Овцы бредут, куда хотят, когда пастырь дремлет в тени смоковницы.


ПРОЛОГ

Впереди между деревьями мелькал алый плащ князя. Сразу за ним – зеленый. Плащ Святополка. Любимца князя. Этого выскочки, проходимца из Киева. Хитрого, скользкого, изворотливого…

Десятник Корнил смотрел Святополку в спину.

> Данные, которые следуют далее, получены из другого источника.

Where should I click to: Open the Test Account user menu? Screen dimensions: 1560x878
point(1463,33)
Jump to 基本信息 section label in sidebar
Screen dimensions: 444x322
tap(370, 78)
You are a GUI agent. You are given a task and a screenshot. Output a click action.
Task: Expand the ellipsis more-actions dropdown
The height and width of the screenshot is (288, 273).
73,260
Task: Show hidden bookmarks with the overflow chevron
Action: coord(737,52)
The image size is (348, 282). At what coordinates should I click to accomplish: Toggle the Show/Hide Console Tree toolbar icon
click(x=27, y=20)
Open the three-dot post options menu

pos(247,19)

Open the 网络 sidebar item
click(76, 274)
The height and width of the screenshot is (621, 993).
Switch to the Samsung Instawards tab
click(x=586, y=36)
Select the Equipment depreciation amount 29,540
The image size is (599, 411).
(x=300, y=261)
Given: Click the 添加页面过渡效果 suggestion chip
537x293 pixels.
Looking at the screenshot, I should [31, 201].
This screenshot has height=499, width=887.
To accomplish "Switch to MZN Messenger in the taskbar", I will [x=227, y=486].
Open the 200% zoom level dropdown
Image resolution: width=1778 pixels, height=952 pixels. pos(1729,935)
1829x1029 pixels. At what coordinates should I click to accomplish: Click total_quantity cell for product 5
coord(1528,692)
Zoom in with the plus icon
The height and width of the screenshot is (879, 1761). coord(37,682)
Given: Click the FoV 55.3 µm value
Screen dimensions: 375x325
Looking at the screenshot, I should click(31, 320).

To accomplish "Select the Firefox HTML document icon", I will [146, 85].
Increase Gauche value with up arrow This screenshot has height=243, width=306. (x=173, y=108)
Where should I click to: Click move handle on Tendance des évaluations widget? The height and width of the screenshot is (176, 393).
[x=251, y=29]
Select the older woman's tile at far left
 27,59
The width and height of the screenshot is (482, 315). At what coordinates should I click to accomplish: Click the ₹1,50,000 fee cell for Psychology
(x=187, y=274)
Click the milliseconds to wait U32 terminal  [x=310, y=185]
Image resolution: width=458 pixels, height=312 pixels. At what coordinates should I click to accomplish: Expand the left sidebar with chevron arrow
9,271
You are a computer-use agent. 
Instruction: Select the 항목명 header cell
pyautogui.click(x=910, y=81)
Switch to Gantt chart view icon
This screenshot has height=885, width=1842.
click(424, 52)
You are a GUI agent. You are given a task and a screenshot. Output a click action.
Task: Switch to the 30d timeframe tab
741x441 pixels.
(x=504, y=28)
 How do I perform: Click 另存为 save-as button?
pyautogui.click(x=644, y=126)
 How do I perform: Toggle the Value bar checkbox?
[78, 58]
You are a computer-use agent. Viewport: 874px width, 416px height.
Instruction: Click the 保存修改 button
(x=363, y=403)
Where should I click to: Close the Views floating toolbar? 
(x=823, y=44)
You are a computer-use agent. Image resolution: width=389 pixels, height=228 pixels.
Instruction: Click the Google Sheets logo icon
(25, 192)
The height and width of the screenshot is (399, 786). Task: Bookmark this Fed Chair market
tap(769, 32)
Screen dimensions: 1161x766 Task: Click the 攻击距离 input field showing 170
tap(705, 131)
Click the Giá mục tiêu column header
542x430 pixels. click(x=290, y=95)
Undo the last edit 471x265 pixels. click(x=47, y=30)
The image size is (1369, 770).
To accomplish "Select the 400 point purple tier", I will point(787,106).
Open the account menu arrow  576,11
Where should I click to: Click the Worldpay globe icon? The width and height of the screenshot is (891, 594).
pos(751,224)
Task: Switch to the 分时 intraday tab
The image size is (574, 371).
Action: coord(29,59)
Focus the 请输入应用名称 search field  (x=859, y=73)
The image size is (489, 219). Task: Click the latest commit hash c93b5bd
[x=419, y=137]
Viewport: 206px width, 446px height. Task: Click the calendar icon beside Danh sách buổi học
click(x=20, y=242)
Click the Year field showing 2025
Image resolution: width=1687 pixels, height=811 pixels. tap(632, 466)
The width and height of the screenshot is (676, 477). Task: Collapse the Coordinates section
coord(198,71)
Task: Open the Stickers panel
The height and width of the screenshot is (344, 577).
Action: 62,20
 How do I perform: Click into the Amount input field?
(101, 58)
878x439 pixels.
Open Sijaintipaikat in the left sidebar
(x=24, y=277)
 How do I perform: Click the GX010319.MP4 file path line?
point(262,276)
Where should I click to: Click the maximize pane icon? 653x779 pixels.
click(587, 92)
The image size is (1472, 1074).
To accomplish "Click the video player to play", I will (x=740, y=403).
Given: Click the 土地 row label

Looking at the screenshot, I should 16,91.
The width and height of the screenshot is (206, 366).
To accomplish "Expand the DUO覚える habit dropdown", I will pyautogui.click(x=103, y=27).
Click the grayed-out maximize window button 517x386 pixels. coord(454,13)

«Чем князю угодил?.. Или он известный воин? Вроде нет. Никто его с обнаженным мечом не видел; болтается оружие на поясе для виду. Такому воину, наверное, – в курятнике воевать! Брови хмурить – воробьев пугать!.. Или он родовит? Тоже – нет. Ни роду, ни племени у Святополка. Ни даже пристанища, кроме разве того, что дал ему князь. Говорят, вся жизнь Святополка – то же, что ветер в поле!.. Или он владеет богатством несметным? Какое там! Что за пазухой держит, то и его!.. Подольститься умеет, словечко вовремя ввернуть – это точно. В этом умении и все его богатство. Этим, верно, и берет князя. Князь-то молод. Ему приятны льстивые слова. Не спешит отличать лесть от правды…»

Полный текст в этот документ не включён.